That is a very confusing argument to me.

Not only you’ve already given your money to them and received your end of the transaction, whether you make use of it or not, is this the most robust way to conceptualize the identity of a corporation? No temporal limitations, no account for the actual people that make up the corporation at a given time?

Don’t get me wrong, I’m not saying keep buying their games or give support to what they do but if the people who made your beloved Diablo aren’t the same people responsible for today’s shitshow, what’s the point of your gesture?

The inverse concern applies too, VW, IBM, Hugo Boss among many other had affiliations with Nazi Germany. Should they be condemned today, if so for how long more? What determines the cutoff?

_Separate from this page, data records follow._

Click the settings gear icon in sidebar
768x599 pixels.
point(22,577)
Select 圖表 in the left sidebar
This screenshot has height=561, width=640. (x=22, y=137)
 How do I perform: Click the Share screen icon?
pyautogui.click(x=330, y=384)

This is a classic Theseus’s ship problem, if you change every board of a ship one board at a time, is it still the same ship, how do you define the identity functions.

Sounds like this is less about the identity of the corporation you affiliated with and more about identity of you through what you choose to/not to affiliate with.

1 comments

> Sounds like this is less about the identity of the corporation you affiliated with and more about identity of you through what you choose to/not to affiliate with.

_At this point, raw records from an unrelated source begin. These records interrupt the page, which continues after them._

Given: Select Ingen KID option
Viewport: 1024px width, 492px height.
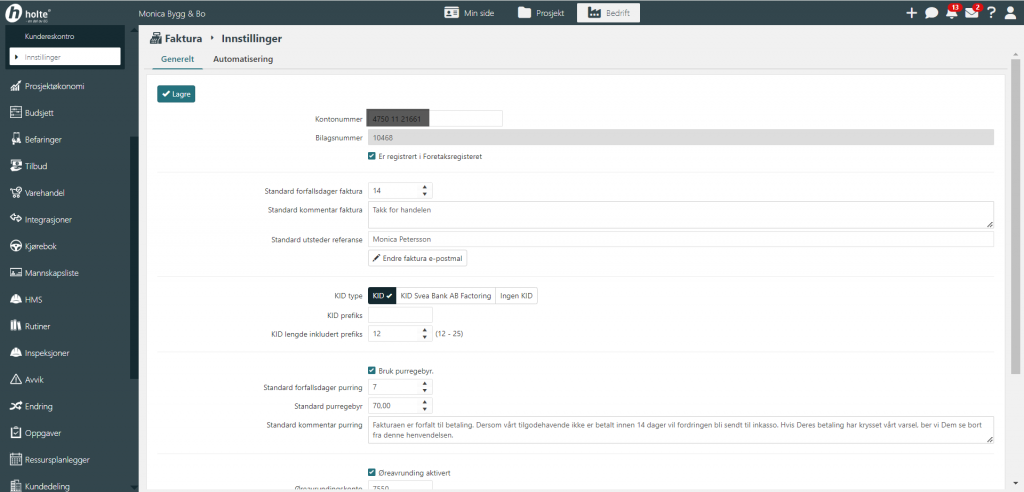Looking at the screenshot, I should 516,296.
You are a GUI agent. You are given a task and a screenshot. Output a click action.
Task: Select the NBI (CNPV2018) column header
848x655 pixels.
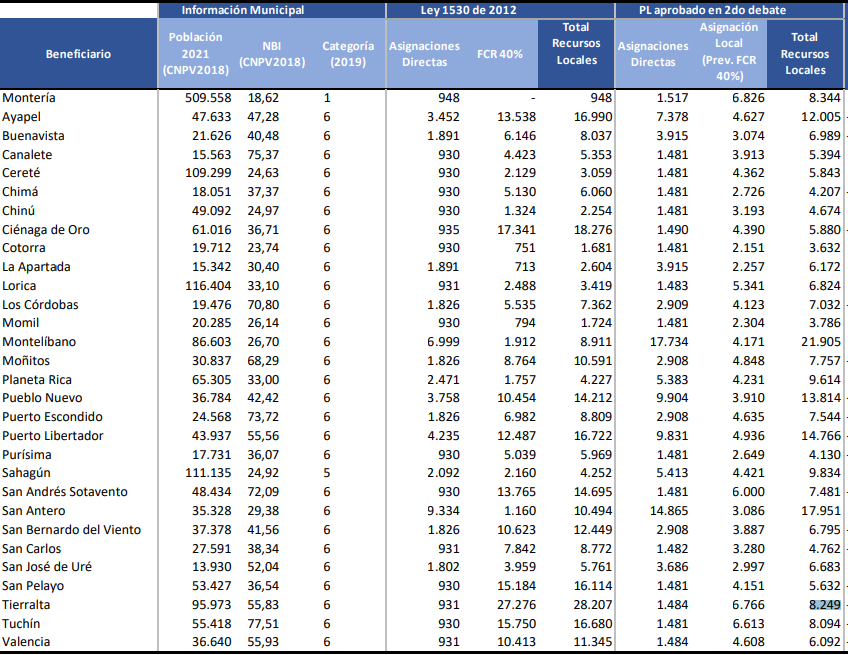point(271,54)
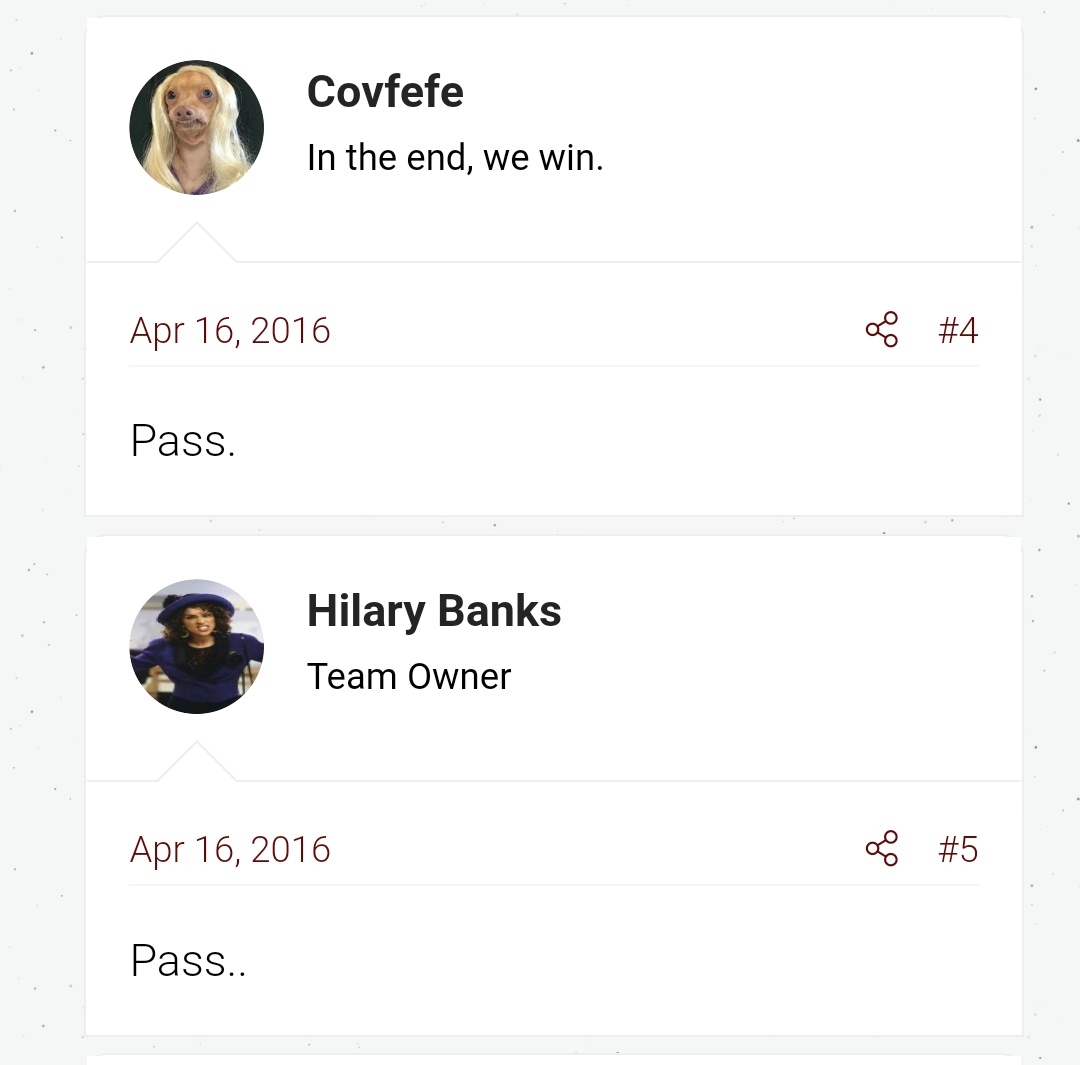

There is certainly an element of this, I am sure. But frankly it is that I don't want to give them even the millionth-of-a-cent of value that they could derive from my +1 to their active player numbers. I don't want to contribute anything to their advantage.

You can play Diablo I and II offline.

I don’t think there is anything inherently wrong with demonstrations of purity in protest, for the record, as long as we’re honest about what they are.